In Atul Gawande's latest piece in The New Yorker, the physician-author compares the current pilot-project approach to reforming healthcare with efforts in the early 1900s to improve agricultural production. Farmers at the time were struggling with analogous problems—spiraling costs, a lack of "comparative effectiveness research," poor quality rating mechanisms, and industry fragmentation—and only began to see improvements after government-initiated pilot programs spurred innovation.
Gawande, who was named one of HealthLeaders' 20 People Who Make Healthcare Better this year, offers long-term and clear-eyed hope amidst a lot of short-term nay saying and pessimism about the future of healthcare.
But his analogy may not be very reassuring to one segment of physicians. A consequence of agricultural progress that Gawande briefly glosses over is the near extinction of the small family farmer. If healthcare follows a similar path, does the solo or small physician practice face the same fate?
Before the transformation of agriculture, the industry presented a similar economic challenge as healthcare does today. Forty percent of a family's income went to paying for food and almost half the American workforce worked in agriculture, many on small farms. Scientific and technological advancements, as well as evidence-based efficiencies, cut spending to 24% of income and 20% of the workforce by 1930, Gawande explains. Today it only accounts for 8% of income and 2% of the labor force.
Consolidation of farms and the rise of big agribusiness played a major role in that. Small farmers increasingly had trouble purchasing necessary new equipment and keeping up with productivity gains made by larger operations with more capital to invest.
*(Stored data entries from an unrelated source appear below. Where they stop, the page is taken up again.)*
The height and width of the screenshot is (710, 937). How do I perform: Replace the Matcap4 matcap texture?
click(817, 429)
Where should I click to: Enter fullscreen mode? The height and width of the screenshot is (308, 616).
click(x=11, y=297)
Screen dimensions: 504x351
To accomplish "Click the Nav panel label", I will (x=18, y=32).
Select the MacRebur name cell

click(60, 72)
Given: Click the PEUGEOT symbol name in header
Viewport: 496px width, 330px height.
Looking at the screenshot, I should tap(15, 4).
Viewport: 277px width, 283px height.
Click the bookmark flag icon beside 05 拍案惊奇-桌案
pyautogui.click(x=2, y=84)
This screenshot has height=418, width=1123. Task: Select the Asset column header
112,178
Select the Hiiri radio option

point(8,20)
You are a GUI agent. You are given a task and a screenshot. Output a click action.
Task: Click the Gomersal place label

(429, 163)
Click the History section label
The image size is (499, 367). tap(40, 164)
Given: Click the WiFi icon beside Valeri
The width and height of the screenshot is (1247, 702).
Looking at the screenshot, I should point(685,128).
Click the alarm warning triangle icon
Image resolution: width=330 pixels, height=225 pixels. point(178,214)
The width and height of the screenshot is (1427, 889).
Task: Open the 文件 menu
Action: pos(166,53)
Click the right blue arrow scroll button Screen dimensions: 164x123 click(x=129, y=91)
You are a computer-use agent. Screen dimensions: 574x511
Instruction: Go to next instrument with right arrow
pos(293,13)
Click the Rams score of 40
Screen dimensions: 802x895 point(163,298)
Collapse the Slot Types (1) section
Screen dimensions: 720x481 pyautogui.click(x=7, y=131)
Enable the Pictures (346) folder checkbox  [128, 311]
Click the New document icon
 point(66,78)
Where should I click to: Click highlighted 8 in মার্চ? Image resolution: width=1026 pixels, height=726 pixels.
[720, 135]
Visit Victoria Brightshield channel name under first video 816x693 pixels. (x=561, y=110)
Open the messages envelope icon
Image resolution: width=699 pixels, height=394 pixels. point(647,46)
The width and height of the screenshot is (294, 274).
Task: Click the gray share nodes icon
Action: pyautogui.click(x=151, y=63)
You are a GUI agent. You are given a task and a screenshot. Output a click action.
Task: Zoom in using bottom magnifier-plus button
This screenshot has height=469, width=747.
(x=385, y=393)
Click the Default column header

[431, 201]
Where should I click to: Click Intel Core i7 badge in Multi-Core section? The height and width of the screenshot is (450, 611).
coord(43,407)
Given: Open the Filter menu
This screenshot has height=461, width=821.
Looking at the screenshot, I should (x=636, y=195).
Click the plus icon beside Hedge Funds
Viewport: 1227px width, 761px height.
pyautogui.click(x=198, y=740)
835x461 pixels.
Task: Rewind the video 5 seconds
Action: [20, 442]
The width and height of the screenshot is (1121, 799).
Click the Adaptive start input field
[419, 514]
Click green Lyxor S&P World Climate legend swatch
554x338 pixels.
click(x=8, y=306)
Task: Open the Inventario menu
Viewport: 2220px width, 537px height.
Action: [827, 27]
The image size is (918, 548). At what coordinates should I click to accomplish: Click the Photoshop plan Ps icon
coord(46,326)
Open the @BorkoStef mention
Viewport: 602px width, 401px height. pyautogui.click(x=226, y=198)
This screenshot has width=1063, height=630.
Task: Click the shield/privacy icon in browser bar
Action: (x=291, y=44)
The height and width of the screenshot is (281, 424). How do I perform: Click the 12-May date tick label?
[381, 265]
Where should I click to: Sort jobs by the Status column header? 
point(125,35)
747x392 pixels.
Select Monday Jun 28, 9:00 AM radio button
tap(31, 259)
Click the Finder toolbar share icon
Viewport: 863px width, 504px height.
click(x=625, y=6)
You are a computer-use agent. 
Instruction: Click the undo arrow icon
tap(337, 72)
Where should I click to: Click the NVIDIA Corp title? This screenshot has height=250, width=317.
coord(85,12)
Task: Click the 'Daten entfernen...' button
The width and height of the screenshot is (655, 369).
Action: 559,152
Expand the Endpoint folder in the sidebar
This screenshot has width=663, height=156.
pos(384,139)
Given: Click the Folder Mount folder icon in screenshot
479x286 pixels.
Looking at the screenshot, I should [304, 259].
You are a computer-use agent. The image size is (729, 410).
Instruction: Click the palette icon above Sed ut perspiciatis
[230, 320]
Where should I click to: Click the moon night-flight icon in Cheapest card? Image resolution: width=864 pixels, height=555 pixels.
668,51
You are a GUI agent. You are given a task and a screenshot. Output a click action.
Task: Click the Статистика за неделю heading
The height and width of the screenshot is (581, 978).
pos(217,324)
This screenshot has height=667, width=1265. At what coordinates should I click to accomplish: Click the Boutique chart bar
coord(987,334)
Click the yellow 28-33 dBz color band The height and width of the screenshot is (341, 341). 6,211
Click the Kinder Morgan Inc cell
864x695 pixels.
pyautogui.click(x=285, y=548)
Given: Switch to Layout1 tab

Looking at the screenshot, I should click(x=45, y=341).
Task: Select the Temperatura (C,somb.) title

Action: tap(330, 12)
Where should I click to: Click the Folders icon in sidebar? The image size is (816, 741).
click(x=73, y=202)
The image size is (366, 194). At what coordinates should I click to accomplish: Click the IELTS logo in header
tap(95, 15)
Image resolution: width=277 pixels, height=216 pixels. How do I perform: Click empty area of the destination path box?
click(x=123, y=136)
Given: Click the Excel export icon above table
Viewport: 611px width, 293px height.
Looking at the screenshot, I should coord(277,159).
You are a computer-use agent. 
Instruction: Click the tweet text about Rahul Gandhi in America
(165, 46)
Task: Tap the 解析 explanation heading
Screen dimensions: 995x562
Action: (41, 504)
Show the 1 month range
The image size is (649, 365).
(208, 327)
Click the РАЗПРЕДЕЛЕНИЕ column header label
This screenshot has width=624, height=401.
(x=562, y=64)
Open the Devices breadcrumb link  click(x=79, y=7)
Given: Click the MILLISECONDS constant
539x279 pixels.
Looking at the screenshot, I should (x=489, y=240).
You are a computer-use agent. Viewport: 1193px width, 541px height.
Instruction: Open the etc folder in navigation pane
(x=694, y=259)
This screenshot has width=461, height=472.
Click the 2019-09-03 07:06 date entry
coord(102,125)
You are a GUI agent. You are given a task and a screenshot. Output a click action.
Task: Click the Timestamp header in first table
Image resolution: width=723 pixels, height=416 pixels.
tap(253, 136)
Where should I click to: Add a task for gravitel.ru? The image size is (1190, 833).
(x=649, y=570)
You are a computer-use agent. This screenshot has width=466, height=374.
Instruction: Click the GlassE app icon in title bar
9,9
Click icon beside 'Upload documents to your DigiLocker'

It's no secret that, even with the reimbursement bonuses in the HITECH Act, solo and small physician practices face a steeper climb when purchasing and implementing electronic health records than larger groups.
A new study published in the Journal of the American Medical Association highlights yet another small-practice struggle: Nearly 65% of primary-care physicians work in practices that are too small to draw meaningful conclusions about the quality of care they provide based on Medicare data. Even aggregating data over a 3-year period for each physician group failed to produce large enough sample sizes for half of the groups with fewer than six physicians.
Don Berwick, MD, MPP, president and CEO of the Institute for Healthcare Improvement, offered some suggestions to improve data collection without compromising the size and autonomy of practices, such as pooling data from all payers and surveying patients about their experiences.